Die berufstätige Mutter ist seit 2000 bei der Gesuchgegnerin angestellt. Nachdem die Gesuchstellerin jeden Morgen ihre Kinder in die Kinderkrippe bringt, wird ihr im November 2011 von der Gesuchgegnerin eine Anwesenheitspflicht ab 08.30 Uhr auferlegt. Als die Gesuchgegnerin im August 2012 droht, die Gesuchstellerin wegen deren Schwangerschaft fristlos zu entlassen, wendet sich die Gesuchstellerin an die Schlichtungsbehörde. Noch vor der Schlichtungsverhandlung kommt es zu einer direkten Einigung zwischen den Parteien.

Sviluppo del procedimento

09.01.2013
Die Schlichtungsbehörde stellt Rückzug wegen Vergleich vor der Verhandlung fest
Die Gesuchstellerin ist seit 2000 bei der Gesuchgegnerin beschäftigt. Als berufstätige Mutter muss sie ihre Kinder jeden Morgen in die Kinderkrippe bringen. Am 28. November 2011 verlangt die Gesuchgegnerin, dass die Gesuchstellerin ab sofort jeweils ab 08:30 Uhr morgens im Betrieb anwesend ist. Wegen gesundheitlichen und auch anderweitigen Problemen verhandeln die Parteien in der Folge über eine Auflösung des Arbeitsverhältnisses, ohne dass es aber zu einer Auflösung kommt.

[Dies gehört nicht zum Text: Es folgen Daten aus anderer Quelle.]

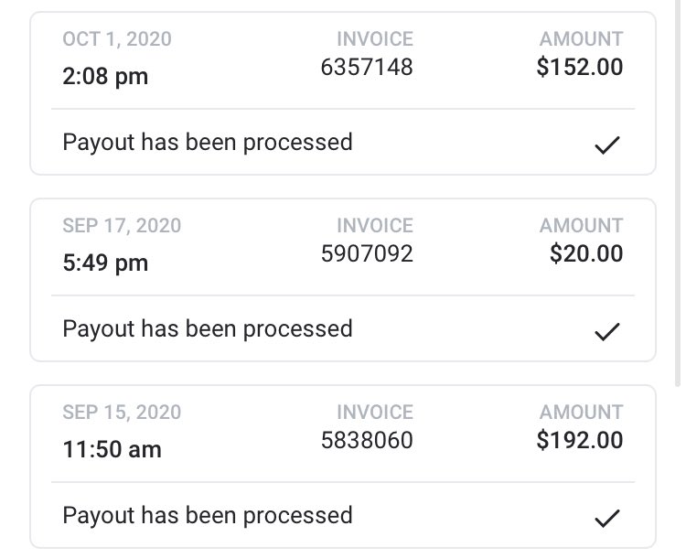Open payout status for invoice 5838060
This screenshot has width=686, height=558.
point(208,515)
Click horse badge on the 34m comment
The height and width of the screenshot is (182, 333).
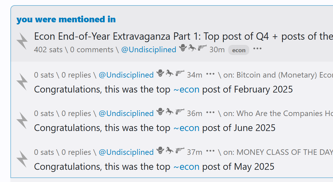click(170, 73)
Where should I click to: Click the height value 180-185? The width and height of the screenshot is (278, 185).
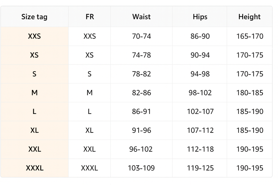249,93
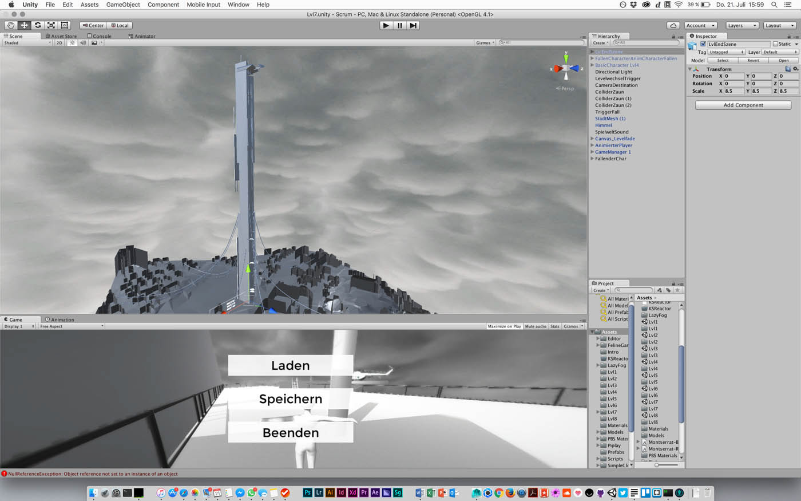The image size is (801, 501).
Task: Start Play mode with Play button
Action: tap(386, 25)
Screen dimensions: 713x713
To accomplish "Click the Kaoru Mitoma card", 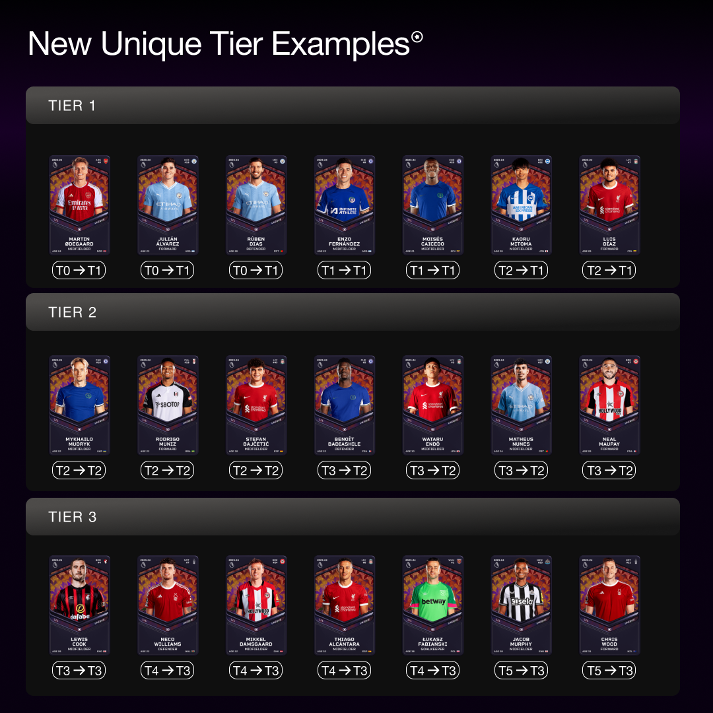I will 521,205.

Im Sommer 2012 gibt die Gesuchstellerin der Gesuchgegnerin bekannt, dass sie schwanger ist. Daraufhin droht die Gesuchgegnerin am 23. August 2012 mit fristloser Kündigung. Mit Eingabe vom 23. November 2012 wendet sich die Gesuchstellerin an die Schlichtungsbehörde und verlangt die Feststellung einer Diskriminierung sowie eine angemessene Genugtuung.

Keine

Noch vor der Schlichtungsverhandlung teilt die Gesuchstellerin mit, dass sich die Parteien ausserhalb des Schlichtungsverfahrens geeinigt haben und zieht das Schlichtungsgesuch zurück.

Schlichtungsbehörde nach Gleichstellungsgesetz, 26/2012.